Used the Thermomix receipe. Absolutely love the end product! Super easy to follow receipe, and the best compliment from my mother-in-law who said the cake tastes like her own mother’s sugee cake that she hasn’t been able to replicate! Now we can make it whenever we want – mega YAY!
The best homemade sugee cake and I’ve tried many many recipes out there . Thank you so much Miss Bakenista for sharing your fabulous recipe. Do you have a good butter cake recipe (MY/SG not the western style) to share pls? Thanks !
Thanks for your kind words, Nisa! Yes you can check out this marble cake recipe, and omit the marbling batter. https://thebakeanista.com/tricolour-marble-cake/
This was a lovely and delicious recipe. Thank you so much for sharing. Brought back good food memories. 😊
Love hearing that it brought back good memories! 🙂
Hi
Does the mixture have to sit for 2 hours at room temperature.

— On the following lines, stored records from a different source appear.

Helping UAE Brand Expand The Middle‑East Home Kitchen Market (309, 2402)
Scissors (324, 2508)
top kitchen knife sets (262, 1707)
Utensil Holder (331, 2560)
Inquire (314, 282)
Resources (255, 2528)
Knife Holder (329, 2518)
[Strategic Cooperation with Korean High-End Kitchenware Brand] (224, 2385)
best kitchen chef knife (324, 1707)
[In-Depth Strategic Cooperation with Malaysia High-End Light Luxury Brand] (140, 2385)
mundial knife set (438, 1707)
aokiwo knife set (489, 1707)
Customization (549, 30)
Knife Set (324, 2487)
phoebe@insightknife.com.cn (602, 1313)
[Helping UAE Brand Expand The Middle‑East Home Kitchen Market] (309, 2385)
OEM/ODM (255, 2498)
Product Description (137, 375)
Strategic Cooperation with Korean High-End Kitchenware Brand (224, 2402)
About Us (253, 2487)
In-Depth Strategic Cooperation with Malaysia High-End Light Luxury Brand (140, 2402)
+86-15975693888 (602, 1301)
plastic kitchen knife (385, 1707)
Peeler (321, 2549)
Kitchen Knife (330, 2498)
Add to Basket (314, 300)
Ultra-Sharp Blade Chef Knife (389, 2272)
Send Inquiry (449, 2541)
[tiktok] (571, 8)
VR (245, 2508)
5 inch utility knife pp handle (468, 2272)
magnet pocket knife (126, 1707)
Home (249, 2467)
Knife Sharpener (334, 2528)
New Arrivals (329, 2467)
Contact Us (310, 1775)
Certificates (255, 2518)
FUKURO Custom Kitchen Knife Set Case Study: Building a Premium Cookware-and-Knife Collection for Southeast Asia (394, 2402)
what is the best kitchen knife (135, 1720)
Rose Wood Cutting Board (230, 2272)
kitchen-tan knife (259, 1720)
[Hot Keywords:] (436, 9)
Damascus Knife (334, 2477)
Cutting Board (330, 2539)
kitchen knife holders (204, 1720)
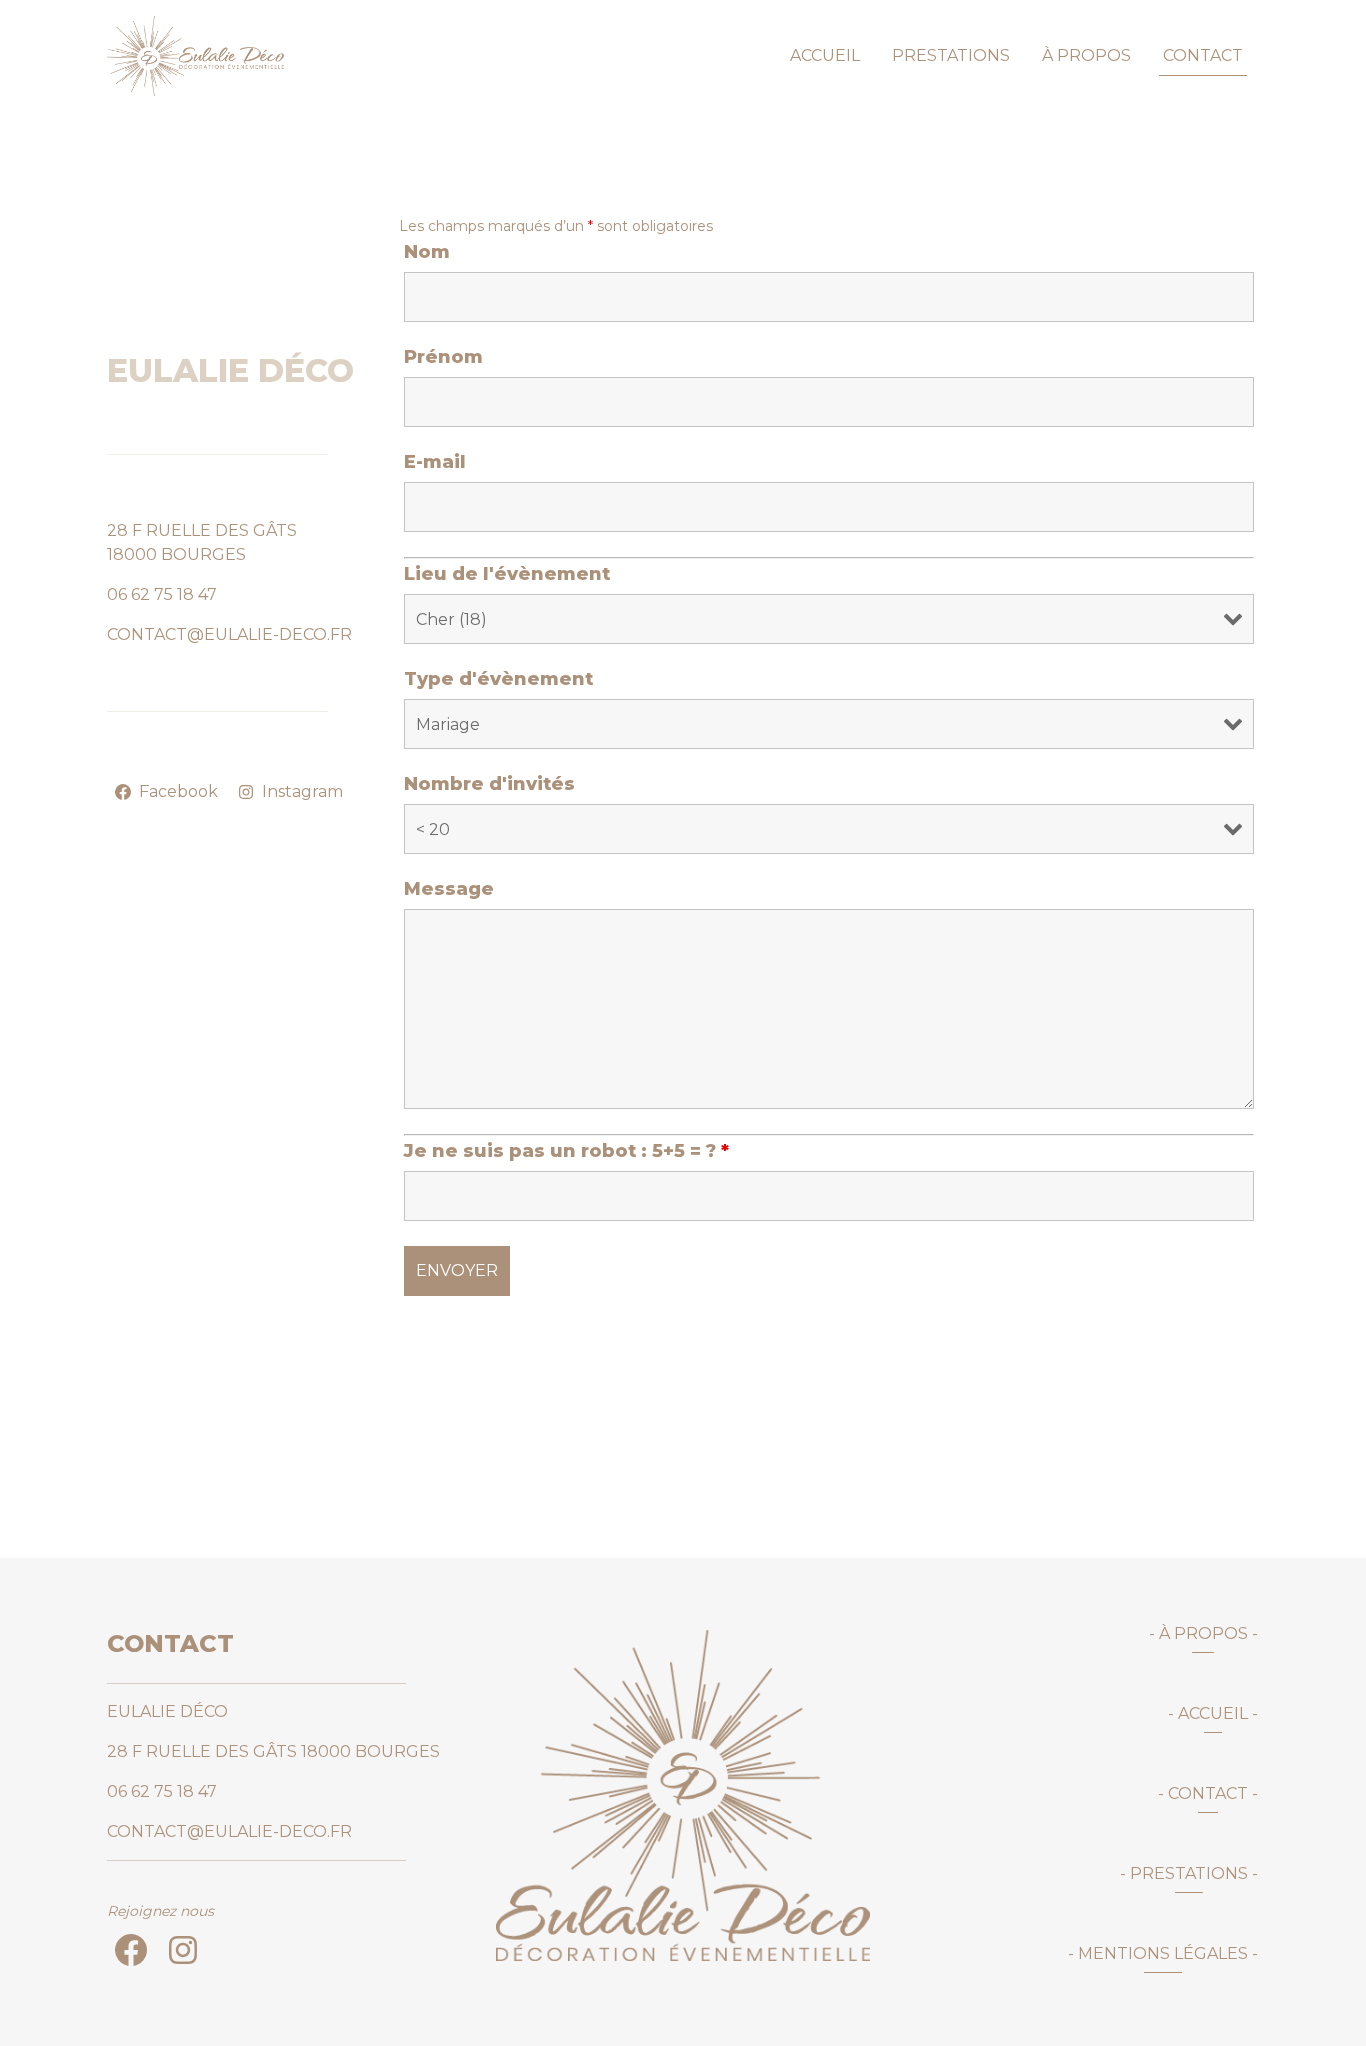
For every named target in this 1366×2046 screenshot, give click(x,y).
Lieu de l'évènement (507, 574)
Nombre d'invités (489, 784)
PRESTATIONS (951, 55)
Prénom (443, 357)
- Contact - (1208, 1793)
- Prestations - (1189, 1873)
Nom (427, 252)
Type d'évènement (498, 679)
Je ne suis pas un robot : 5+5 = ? (566, 1151)
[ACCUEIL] (682, 1795)
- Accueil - (1213, 1713)
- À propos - (1203, 1633)
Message (449, 889)
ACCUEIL (825, 55)
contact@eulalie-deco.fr (229, 634)
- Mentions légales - (1163, 1953)
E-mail (435, 462)
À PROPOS (1086, 55)
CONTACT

Where I am is warm and humid
Yes where I am is also warm and I leave it at room temp too.
Hi. Where may I find the thermomix recipe for this sugee cake?
Hello, TM steps are in the recipe card.
I tried your Sugee Cake recipe and it was a hit. However, I am planning to make a bigger batch for Christmas, so if I double/triple up the recipe, does the 2 hours waiting time need to be increased too? Your advise will be greatly appreciated. Tq
Hi Magdalene, the waiting time can remain the same.
I am just an occasional baker. For the first time I’ve received an order for this cake for christmas. I made a trial cake using your recipe. Absolutely delightful cake. Thanks for sharing the recipe.